New Zealand's first six-star hotel has opened in Queenstown.

Plenty of Australians are still making the jaunt over to New Zealand for holidays to places like Queenstown. Photo: Getty

Simon Mustoe, CEO of travel advisory agency DeluxeLife, said Australians are gradually realising the diversity of Indonesia.

“You start with Java, some of the the temples there rival anything that you see in places like Cambodia and Vietnam,” he said.

“Move to Sulawesi and you’ve got an incredible cultural diversity, you’ve also got an island with a higher degree of … unique animals than Madagascar.”

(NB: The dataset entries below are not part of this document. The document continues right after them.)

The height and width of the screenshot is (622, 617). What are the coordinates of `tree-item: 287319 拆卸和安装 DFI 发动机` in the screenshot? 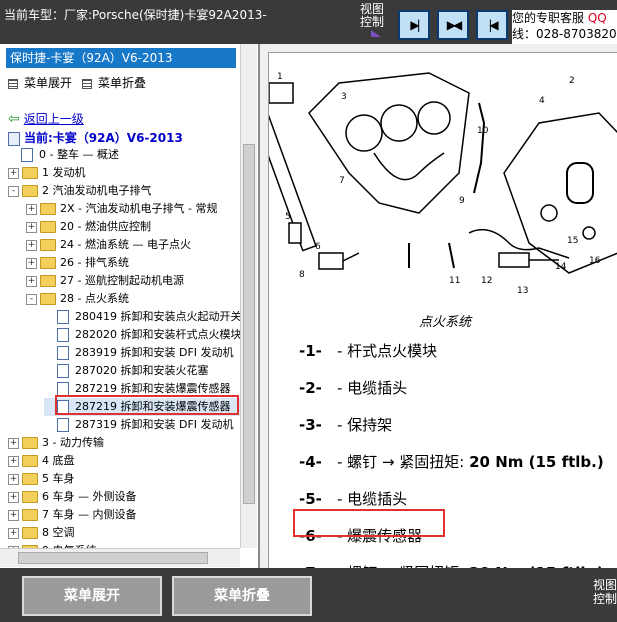 It's located at (142, 425).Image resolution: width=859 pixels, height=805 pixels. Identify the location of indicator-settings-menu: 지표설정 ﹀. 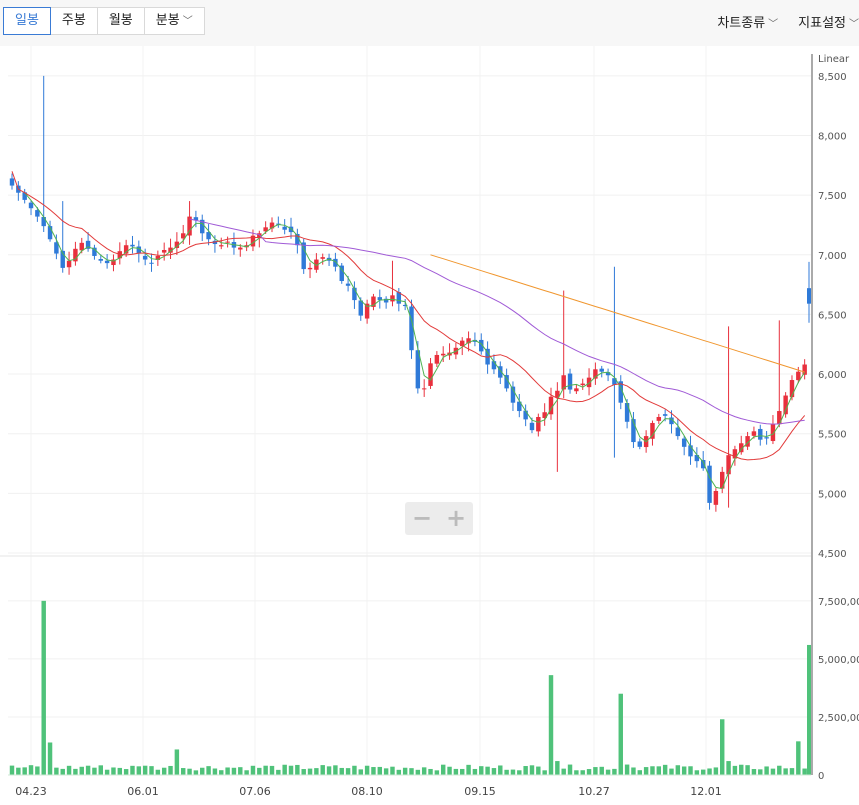
(828, 22).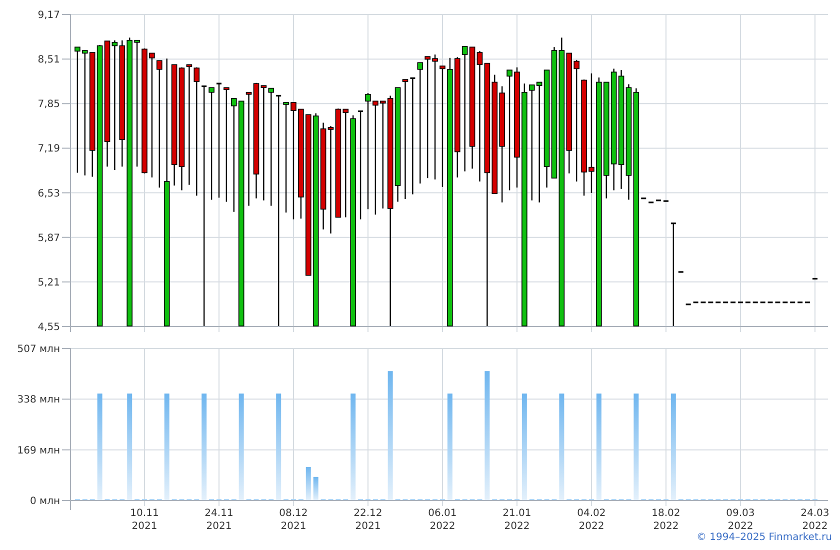 The height and width of the screenshot is (550, 840). What do you see at coordinates (38, 350) in the screenshot?
I see `axis-label: 507 млн` at bounding box center [38, 350].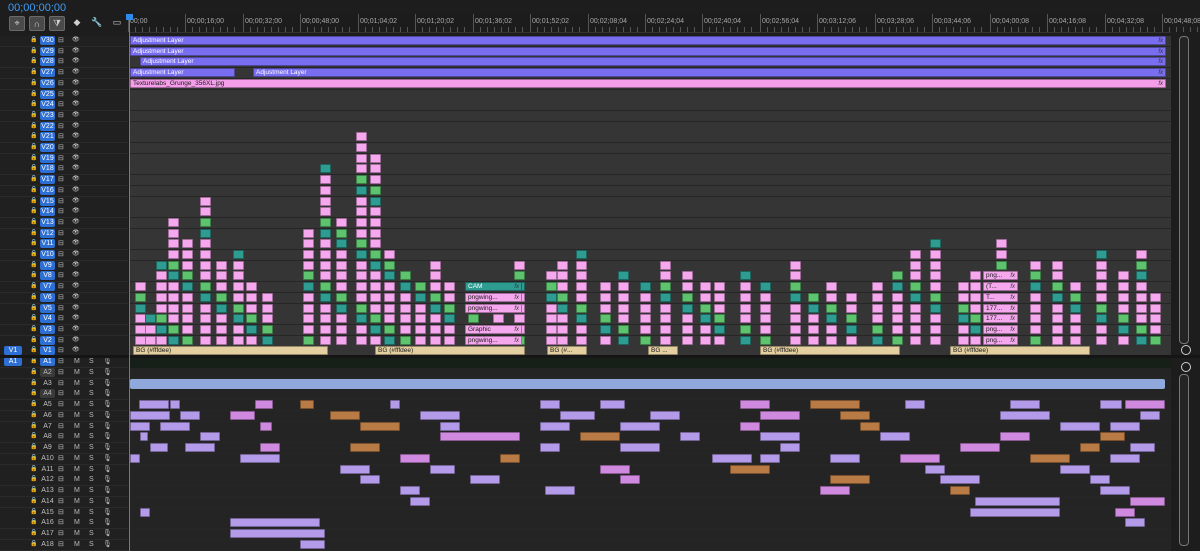  I want to click on source-patch-v1: V1, so click(13, 350).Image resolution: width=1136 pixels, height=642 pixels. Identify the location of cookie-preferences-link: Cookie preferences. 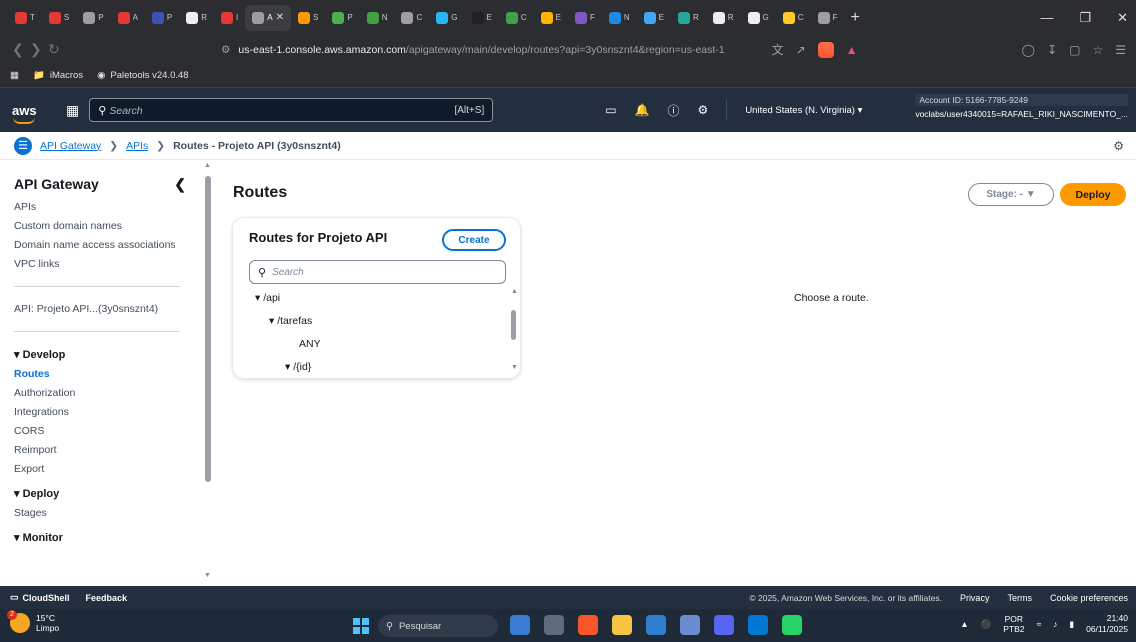
(1089, 598).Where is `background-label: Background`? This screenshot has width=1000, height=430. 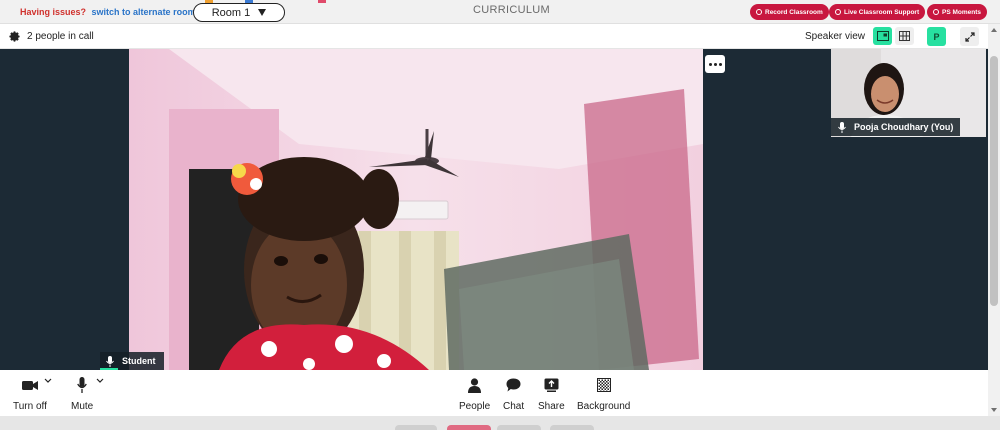 background-label: Background is located at coordinates (604, 406).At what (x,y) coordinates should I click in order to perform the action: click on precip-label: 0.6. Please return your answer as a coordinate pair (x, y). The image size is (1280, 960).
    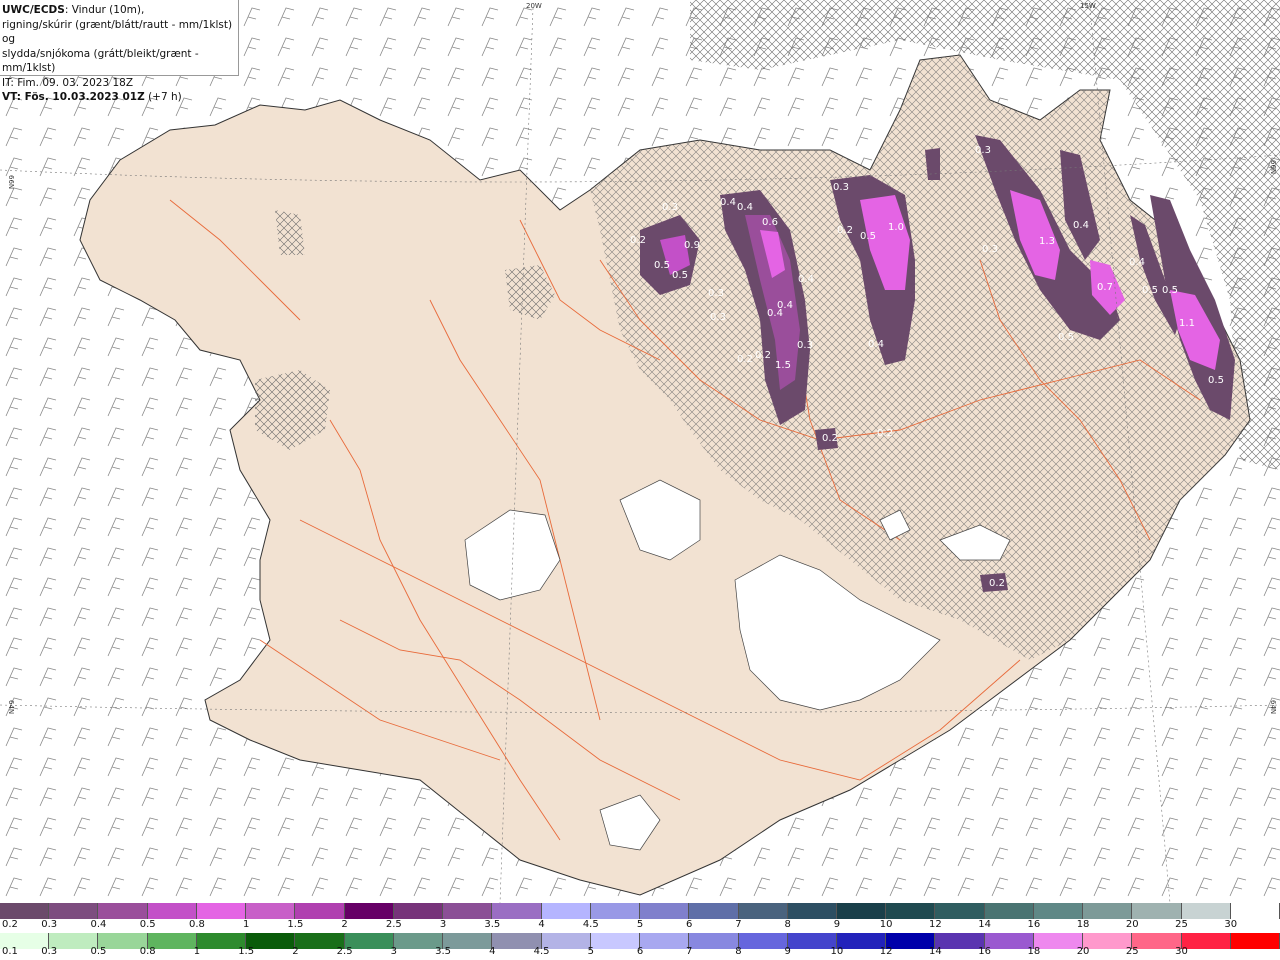
    Looking at the image, I should click on (770, 222). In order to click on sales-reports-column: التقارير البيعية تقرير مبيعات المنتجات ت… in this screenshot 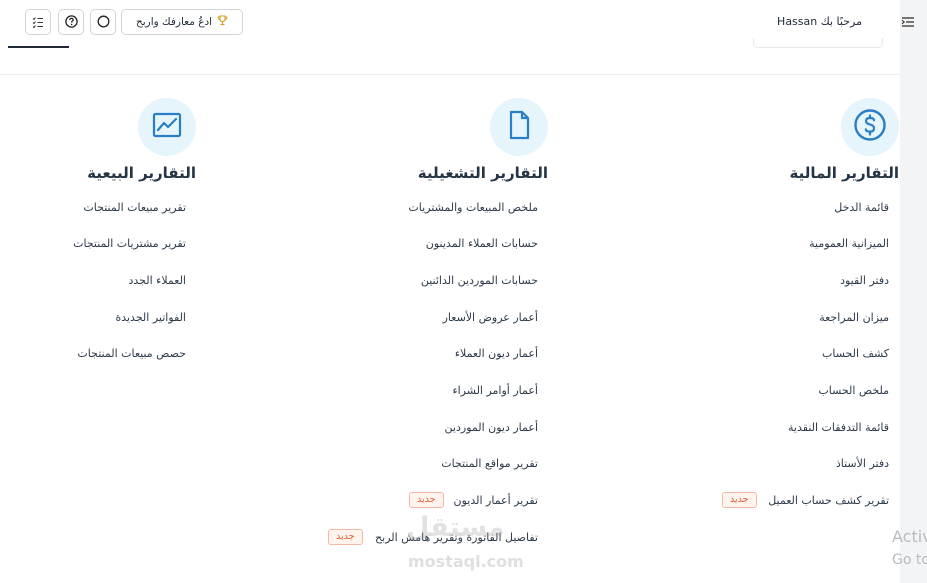, I will do `click(98, 238)`.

The area’s popularity is set to become even more lucrative for the Indonesian Government, after it introduced a tourist tax in Bali earlier this month.

The fee, which is about $15, has to be paid for every person entering Bali, and it is strongly encouraged that it is paid before arrival.

Love Bali, a movement initiated by the Bali Provincial Government, hopes the new charge will “trigger the revival” of the island’s tourism.

Indonesia has also pleaded with Australians to both respect local customs and explore the country beyond Bali’s beaches after tourists made headlines for poor behaviour.

It has since introduced how-to-behave guidelines that are given to tourists upon arrival, which include how to dress and act appropriately at religious sites after the country deported six Australians in 2023.

Bouncing back

Australians love to travel, but they still haven’t returned to pre-COVID levels of holidaying.

Last year, almost 10 million Australians took a short-term trip overseas, compared with over 11 million in 2019.

“We can also see that short-term resident returns are recovering quicker than short-term visitor arrivals,” Dobak said.

“This shows that there are more Australians going overseas for a short-term trip than international visitors coming to Australia.”

pictured is someone at the airport to represent travel insurance

Australians heading overseas outnumber foreign tourists arriving domestically. Photo: Getty

Seven million international visitors arrived in Australia for a holiday in 2023, compared to 9.5 million in 2019.

The highest number of visitors arrived from New Zealand, the USA and the United Kingdom.